Par ailleurs, en contractant le 31 mars 2008 avec l'UA et en saisissant le 12 décembre 2010 le tribunal administratif ad hoc de l'UA du contentieux l'opposant à cette organisation internationale, procédure dont il n'allègue pas et a fortiori ne justifie pas s'être désisté à ce jour, M. [W] [V] a renoncé à se prévaloir de la règle subsidiaire du privilège de juridiction édictée par l'article 14 du code civil français.
En conséquence, il convient de rejeter le contredit, de confirmer le jugement déféré en ce qu'il s'est déclaré incompétent pour connaître du litige et a renvoyé M. [W] [V] à mieux se pourvoir et de dire que seul le tribunal administratif ad hoc de l'UNION AFRICAINE est compétent pour connaître du litige.

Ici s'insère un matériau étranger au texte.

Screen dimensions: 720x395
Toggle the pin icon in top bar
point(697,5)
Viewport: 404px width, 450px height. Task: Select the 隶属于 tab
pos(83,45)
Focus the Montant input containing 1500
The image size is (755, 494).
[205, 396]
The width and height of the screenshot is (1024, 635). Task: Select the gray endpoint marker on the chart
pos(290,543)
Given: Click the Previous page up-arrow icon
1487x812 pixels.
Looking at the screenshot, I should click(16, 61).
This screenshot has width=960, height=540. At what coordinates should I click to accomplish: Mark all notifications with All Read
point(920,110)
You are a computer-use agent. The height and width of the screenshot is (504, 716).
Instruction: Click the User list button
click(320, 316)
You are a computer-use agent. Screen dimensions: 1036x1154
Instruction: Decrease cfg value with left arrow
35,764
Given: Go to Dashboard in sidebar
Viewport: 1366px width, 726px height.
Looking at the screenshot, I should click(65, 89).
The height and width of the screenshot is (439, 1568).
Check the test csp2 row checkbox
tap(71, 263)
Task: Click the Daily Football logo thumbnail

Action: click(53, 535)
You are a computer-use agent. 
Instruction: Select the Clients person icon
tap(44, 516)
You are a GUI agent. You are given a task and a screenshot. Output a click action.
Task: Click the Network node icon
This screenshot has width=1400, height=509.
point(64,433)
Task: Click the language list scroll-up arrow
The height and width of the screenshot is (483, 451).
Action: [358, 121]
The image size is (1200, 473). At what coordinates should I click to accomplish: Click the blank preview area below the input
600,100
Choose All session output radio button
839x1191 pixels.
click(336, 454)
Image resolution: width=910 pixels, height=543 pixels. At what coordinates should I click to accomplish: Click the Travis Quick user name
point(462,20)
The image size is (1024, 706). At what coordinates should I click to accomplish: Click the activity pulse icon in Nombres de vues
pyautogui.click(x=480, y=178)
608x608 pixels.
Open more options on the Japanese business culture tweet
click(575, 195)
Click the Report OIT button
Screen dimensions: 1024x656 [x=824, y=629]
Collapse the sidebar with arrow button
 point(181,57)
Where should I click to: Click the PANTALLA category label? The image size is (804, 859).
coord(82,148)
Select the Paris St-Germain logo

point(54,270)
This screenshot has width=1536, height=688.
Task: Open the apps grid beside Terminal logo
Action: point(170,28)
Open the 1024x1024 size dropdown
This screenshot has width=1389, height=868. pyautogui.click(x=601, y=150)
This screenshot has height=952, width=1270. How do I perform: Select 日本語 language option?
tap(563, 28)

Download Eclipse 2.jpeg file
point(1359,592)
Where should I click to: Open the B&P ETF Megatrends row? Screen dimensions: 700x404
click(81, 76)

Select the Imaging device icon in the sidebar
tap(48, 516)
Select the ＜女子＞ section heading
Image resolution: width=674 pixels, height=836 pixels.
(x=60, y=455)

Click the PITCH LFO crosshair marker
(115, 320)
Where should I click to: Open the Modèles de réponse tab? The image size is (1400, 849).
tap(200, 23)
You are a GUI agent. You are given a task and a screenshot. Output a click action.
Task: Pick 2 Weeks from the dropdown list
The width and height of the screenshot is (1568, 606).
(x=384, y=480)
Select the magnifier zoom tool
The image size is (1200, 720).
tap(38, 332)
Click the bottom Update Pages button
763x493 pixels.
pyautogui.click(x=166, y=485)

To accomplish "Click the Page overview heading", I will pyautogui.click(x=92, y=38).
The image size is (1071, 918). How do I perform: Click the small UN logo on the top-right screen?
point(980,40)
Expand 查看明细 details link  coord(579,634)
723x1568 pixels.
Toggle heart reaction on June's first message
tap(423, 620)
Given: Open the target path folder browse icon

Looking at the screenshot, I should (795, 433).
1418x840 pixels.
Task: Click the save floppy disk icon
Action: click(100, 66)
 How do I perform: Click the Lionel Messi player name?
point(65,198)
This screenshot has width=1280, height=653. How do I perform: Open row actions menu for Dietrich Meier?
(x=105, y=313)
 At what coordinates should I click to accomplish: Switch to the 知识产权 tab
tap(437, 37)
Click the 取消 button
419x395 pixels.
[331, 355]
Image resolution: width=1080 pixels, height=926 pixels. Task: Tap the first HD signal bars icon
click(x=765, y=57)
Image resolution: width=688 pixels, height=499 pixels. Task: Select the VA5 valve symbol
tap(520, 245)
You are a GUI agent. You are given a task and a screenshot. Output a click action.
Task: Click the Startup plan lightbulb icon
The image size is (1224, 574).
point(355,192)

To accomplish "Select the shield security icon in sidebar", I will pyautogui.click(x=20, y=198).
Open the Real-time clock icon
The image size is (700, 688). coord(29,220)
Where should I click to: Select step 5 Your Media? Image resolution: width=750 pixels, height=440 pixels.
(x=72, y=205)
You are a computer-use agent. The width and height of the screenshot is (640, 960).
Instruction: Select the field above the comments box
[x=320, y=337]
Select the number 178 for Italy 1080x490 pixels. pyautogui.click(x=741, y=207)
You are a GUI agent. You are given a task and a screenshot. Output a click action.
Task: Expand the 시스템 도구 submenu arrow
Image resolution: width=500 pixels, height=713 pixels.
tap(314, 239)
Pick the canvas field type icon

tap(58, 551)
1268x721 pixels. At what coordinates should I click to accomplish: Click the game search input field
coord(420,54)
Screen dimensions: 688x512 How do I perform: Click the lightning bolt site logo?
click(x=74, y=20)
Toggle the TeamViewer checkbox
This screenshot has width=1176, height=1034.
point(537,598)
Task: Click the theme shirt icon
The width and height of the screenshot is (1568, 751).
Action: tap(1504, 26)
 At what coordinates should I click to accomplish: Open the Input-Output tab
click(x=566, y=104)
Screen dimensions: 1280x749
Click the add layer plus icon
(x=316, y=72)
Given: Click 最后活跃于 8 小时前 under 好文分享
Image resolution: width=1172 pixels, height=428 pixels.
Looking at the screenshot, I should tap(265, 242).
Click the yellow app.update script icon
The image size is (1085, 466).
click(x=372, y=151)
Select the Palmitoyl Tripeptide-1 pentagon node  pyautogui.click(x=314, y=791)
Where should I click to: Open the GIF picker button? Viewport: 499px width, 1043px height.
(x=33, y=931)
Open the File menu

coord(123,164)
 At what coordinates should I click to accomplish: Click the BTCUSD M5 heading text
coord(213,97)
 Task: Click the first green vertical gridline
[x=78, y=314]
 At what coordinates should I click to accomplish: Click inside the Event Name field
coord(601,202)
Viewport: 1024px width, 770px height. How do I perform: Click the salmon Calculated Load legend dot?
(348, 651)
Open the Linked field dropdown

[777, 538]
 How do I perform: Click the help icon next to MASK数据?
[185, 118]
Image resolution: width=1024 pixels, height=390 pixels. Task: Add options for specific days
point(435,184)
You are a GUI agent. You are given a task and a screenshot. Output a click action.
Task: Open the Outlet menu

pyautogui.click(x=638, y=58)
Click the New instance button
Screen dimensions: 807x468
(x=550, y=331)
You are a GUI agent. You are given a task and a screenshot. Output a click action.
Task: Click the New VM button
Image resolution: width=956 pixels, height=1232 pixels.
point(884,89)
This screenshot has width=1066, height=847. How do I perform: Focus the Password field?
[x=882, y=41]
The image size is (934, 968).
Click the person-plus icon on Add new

M. [W] [V] qui succombe n'obtiendra aucune indemnité sur le fondement de l'article 700 du code de procédure civile et supportera les frais de contredit ainsi que les dépens de première instance.
PAR CES MOTIFS
Rejette le contredit';
Confirme le jugement déféré en ce qu'il s'est déclaré incompétent pour connaître du litige et a renvoyé M. [W] [V] à mieux se pourvoir';
Y ajoutant,
Dit que seul le tribunal administratif ad hoc de l'UNION AFRICAINE est compétent pour connaître du litige opposant M. [W] [V] à l'UNION AFRICAINE';
Dit n'y avoir lieu à application de l'article 700 du code de procédure civile au profit de M. [W] [V]';
Condamne M. [W] [V] aux frais de contredit ainsi qu'aux dépens de première instance.